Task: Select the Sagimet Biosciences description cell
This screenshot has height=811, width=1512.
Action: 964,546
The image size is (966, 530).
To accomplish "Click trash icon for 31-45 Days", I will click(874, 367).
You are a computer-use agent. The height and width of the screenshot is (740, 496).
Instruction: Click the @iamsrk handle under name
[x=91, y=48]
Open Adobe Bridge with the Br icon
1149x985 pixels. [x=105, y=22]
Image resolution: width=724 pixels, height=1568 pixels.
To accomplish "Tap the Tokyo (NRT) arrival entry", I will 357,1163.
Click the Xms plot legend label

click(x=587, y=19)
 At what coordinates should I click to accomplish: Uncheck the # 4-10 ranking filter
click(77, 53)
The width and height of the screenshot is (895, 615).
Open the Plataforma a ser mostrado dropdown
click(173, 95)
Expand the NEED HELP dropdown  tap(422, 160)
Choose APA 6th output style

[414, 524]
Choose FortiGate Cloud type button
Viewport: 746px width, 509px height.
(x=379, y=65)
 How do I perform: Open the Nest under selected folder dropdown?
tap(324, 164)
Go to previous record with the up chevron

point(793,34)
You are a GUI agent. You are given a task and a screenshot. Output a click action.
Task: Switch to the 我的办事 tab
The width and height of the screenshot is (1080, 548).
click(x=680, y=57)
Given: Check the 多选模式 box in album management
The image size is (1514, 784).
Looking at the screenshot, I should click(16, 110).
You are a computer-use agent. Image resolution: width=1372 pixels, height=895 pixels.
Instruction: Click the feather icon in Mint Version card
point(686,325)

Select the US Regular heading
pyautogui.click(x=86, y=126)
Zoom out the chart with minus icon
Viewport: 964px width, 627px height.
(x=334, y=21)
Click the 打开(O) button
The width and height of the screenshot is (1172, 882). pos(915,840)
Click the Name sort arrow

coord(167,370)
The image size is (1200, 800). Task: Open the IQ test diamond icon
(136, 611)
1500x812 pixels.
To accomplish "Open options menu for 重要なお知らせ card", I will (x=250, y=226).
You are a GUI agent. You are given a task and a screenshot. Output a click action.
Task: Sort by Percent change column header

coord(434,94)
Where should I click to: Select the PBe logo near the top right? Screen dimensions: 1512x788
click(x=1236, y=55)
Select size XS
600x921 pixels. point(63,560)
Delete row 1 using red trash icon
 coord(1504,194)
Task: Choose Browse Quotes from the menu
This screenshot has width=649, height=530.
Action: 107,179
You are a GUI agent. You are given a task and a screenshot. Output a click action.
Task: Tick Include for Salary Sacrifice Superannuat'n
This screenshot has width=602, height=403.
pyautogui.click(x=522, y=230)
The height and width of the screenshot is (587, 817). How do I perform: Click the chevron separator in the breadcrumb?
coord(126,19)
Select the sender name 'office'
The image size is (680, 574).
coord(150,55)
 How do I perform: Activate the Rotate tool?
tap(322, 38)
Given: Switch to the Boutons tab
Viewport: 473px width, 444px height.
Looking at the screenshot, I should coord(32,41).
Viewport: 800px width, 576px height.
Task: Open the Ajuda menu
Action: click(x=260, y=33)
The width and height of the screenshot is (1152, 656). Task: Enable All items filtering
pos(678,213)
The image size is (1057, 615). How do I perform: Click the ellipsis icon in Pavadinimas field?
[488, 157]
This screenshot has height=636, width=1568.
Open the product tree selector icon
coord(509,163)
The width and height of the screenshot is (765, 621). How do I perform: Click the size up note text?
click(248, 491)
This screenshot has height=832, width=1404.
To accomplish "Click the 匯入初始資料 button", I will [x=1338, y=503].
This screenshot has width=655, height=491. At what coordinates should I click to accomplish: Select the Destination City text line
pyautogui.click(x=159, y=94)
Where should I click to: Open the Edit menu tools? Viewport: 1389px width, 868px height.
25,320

━━━━━━━━━━

__Task requirements__:
Rewrite all the records above with "feather icon" changed to "quill icon", leaving everything else as it is.

__Worked answer__:
Task: Select the Sagimet Biosciences description cell
This screenshot has height=811, width=1512.
Action: 964,546
The image size is (966, 530).
To accomplish "Click trash icon for 31-45 Days", I will click(874, 367).
You are a computer-use agent. The height and width of the screenshot is (740, 496).
Instruction: Click the @iamsrk handle under name
[x=91, y=48]
Open Adobe Bridge with the Br icon
1149x985 pixels. [x=105, y=22]
Image resolution: width=724 pixels, height=1568 pixels.
To accomplish "Tap the Tokyo (NRT) arrival entry", I will 357,1163.
Click the Xms plot legend label

click(x=587, y=19)
 At what coordinates should I click to accomplish: Uncheck the # 4-10 ranking filter
click(77, 53)
The width and height of the screenshot is (895, 615).
Open the Plataforma a ser mostrado dropdown
click(173, 95)
Expand the NEED HELP dropdown  tap(422, 160)
Choose APA 6th output style

[414, 524]
Choose FortiGate Cloud type button
Viewport: 746px width, 509px height.
(x=379, y=65)
 How do I perform: Open the Nest under selected folder dropdown?
tap(324, 164)
Go to previous record with the up chevron

point(793,34)
You are a GUI agent. You are given a task and a screenshot. Output a click action.
Task: Switch to the 我的办事 tab
The width and height of the screenshot is (1080, 548).
click(x=680, y=57)
Given: Check the 多选模式 box in album management
The image size is (1514, 784).
Looking at the screenshot, I should click(16, 110).
You are a computer-use agent. Image resolution: width=1372 pixels, height=895 pixels.
Instruction: Click the quill icon in Mint Version card
point(686,325)

Select the US Regular heading
pyautogui.click(x=86, y=126)
Zoom out the chart with minus icon
Viewport: 964px width, 627px height.
(x=334, y=21)
Click the 打开(O) button
The width and height of the screenshot is (1172, 882). pos(915,840)
Click the Name sort arrow

coord(167,370)
The image size is (1200, 800). Task: Open the IQ test diamond icon
(136, 611)
1500x812 pixels.
To accomplish "Open options menu for 重要なお知らせ card", I will (x=250, y=226).
You are a GUI agent. You are given a task and a screenshot. Output a click action.
Task: Sort by Percent change column header

coord(434,94)
Where should I click to: Select the PBe logo near the top right? Screen dimensions: 1512x788
click(x=1236, y=55)
Select size XS
600x921 pixels. point(63,560)
Delete row 1 using red trash icon
 coord(1504,194)
Task: Choose Browse Quotes from the menu
This screenshot has width=649, height=530.
Action: 107,179
You are a GUI agent. You are given a task and a screenshot. Output a click action.
Task: Tick Include for Salary Sacrifice Superannuat'n
This screenshot has width=602, height=403.
pyautogui.click(x=522, y=230)
The height and width of the screenshot is (587, 817). How do I perform: Click the chevron separator in the breadcrumb?
coord(126,19)
Select the sender name 'office'
The image size is (680, 574).
coord(150,55)
 How do I perform: Activate the Rotate tool?
tap(322, 38)
Given: Switch to the Boutons tab
Viewport: 473px width, 444px height.
Looking at the screenshot, I should coord(32,41).
Viewport: 800px width, 576px height.
Task: Open the Ajuda menu
Action: click(x=260, y=33)
The width and height of the screenshot is (1152, 656). Task: Enable All items filtering
pos(678,213)
The image size is (1057, 615). How do I perform: Click the ellipsis icon in Pavadinimas field?
[488, 157]
This screenshot has height=636, width=1568.
Open the product tree selector icon
coord(509,163)
The width and height of the screenshot is (765, 621). How do I perform: Click the size up note text?
click(248, 491)
This screenshot has height=832, width=1404.
To accomplish "Click the 匯入初始資料 button", I will [x=1338, y=503].
This screenshot has width=655, height=491. At what coordinates should I click to accomplish: Select the Destination City text line
pyautogui.click(x=159, y=94)
Where should I click to: Open the Edit menu tools? Viewport: 1389px width, 868px height.
25,320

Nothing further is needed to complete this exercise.